Что-то остается
Шрифт:
— Сыч говорит на искаженном старом найлерте?
— Стангрев!
— И Сыч его понимает?
Тут я задумалась. Мне впервые пришло в голову — откуда тильскому охотнику известен старый найлерт, забытый язык, настолько не похожий на современный, насколько мертвый лиранат не похож на современную общепринятую речь? Древними языками владеют образованные, и, как правило, очень богатые люди. Или церковники. Но охотник-варвар…
— Слушайте, девочки… А ведь и правда. Я, конечно, вчера пьяна была, но я помню.
— Сыч?
— Ну да! Записывал! Где моя папка?
— Какая папка?
Я соскочила с постели. Принялась рыскать по комнате. Иль и Летта недоуменно переглядывались.
— Моя папка! С записями! С рисунками! Где она?! Вы брали ее с собой?
— Не было никакой папки.
— Забыли! Ах, незадача… Там же все записано, все слова… надо срочно бежать в Долгощелье.
— Не выдумывай, Альса. Завтра сходишь и возьмешь.
— Нет, сегодня! Я не могу работать без моих записей.
— Ну, все. Вожжа под хвост, — Ильдир только руками развела, — Вот ведь лираэнское упрямство.

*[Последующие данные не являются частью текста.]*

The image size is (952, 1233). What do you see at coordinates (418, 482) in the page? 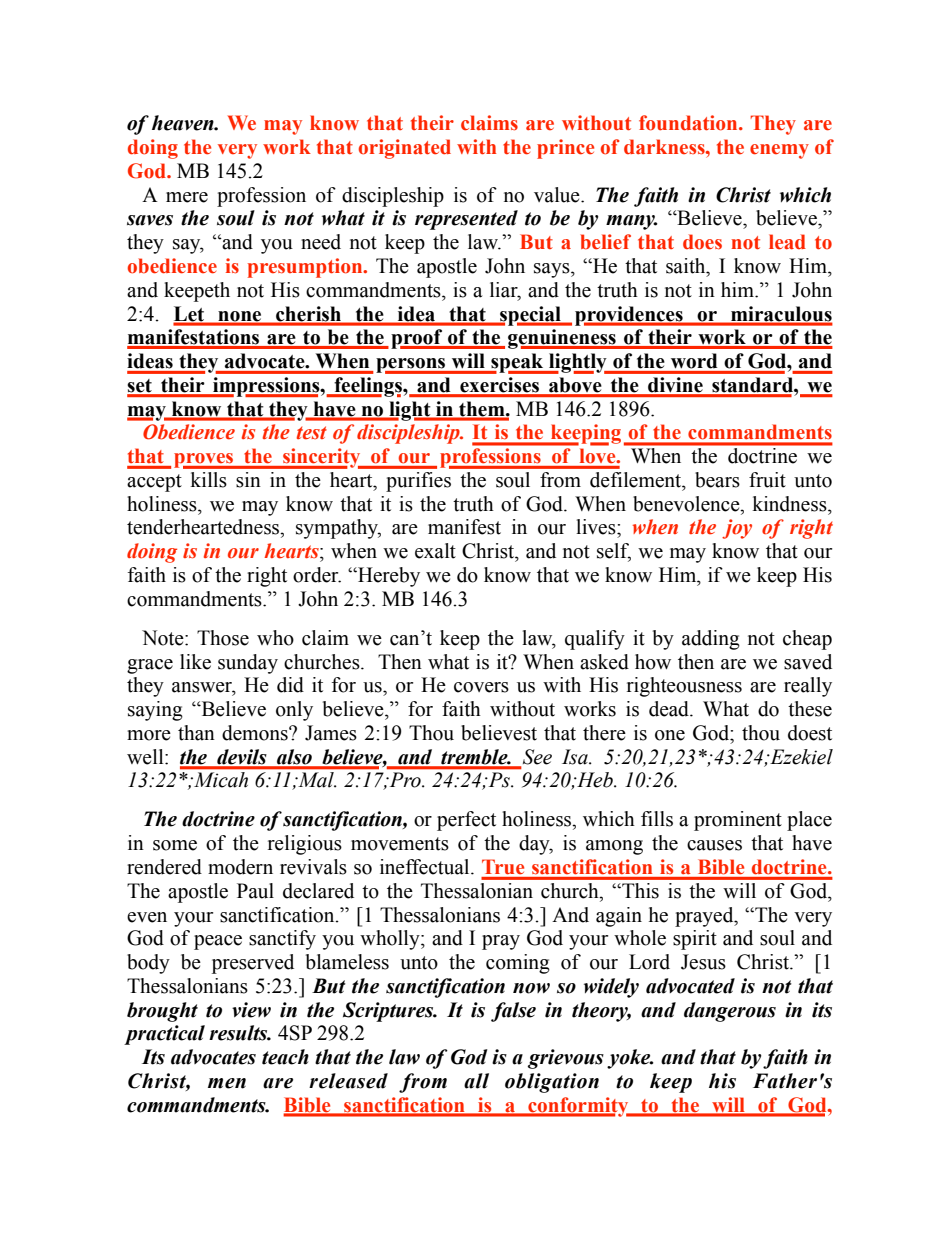
I see `purifies` at bounding box center [418, 482].
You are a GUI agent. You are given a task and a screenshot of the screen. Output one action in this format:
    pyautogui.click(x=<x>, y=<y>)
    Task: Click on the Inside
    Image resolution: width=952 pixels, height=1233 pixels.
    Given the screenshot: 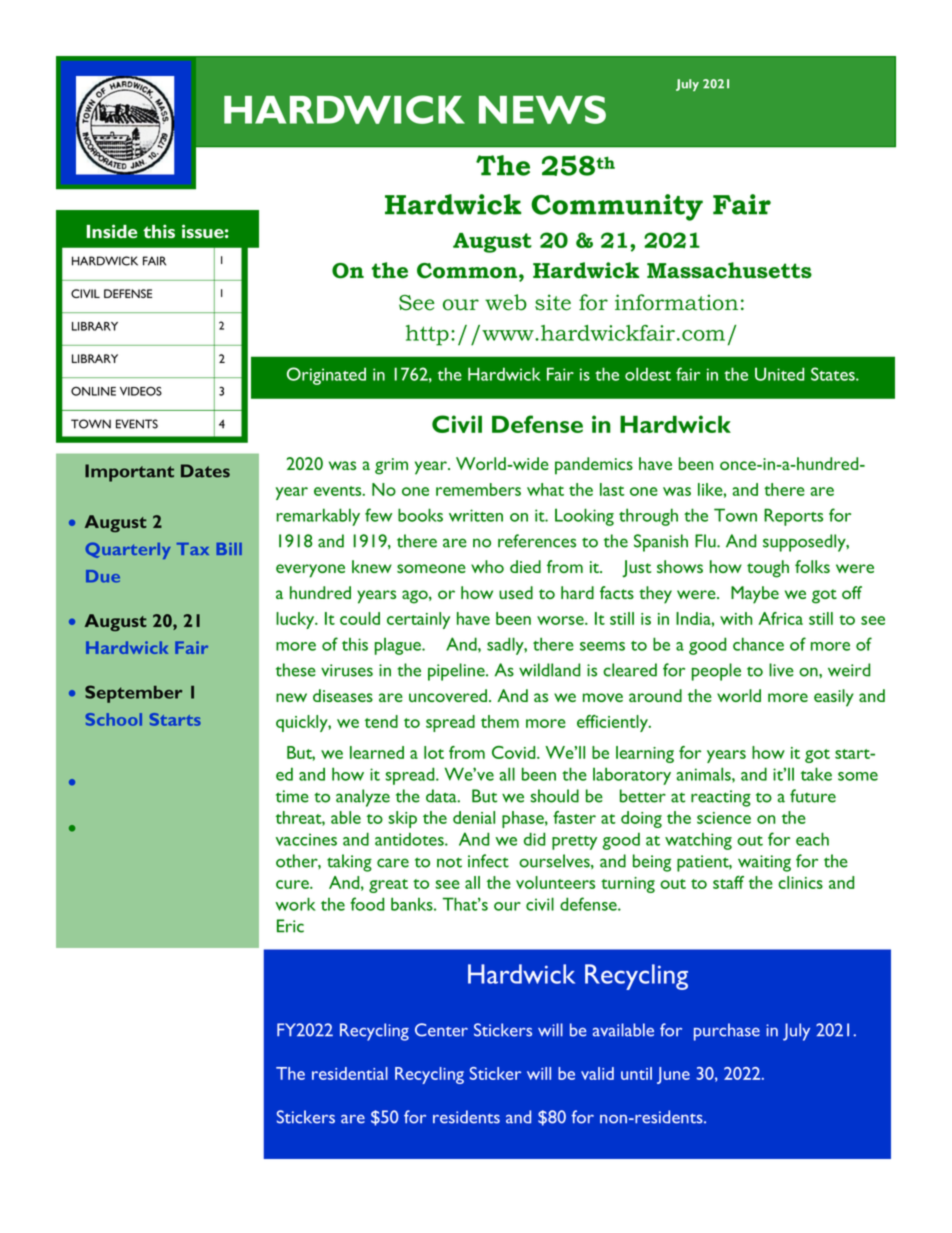 What is the action you would take?
    pyautogui.click(x=112, y=231)
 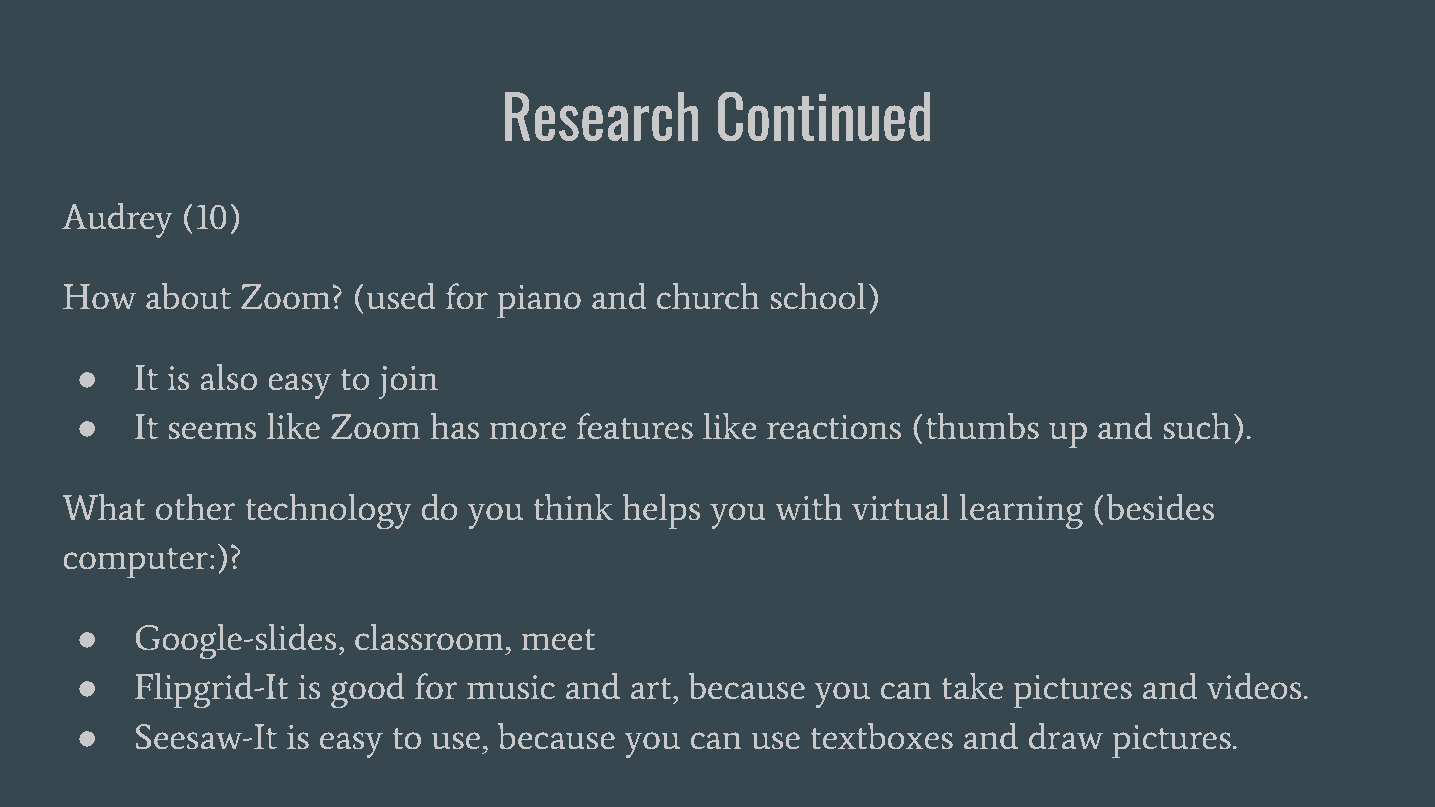 What do you see at coordinates (708, 296) in the screenshot?
I see `church` at bounding box center [708, 296].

— Шла бы ты лучше после обеда, — посоветовала Леттиса.
— Почему это?
— По кочану! Потому что ты вносишь разлагающий элемент. Почему тебе можно, а другим нельзя? На службах ее нет, в трапезной ее нет, дома не ночует — что за бардак? Хочешь с Этардой побеседовать?
С Этардой беседовать я не хотела. По собственному опыту знаю, что после такой беседы я целую неделю, а то и больше, не смогу вернуться в нормальное состояние. Этарда влепит мне такой заряд благости и кротости, что все мои грандиозные планы полетят насмарку.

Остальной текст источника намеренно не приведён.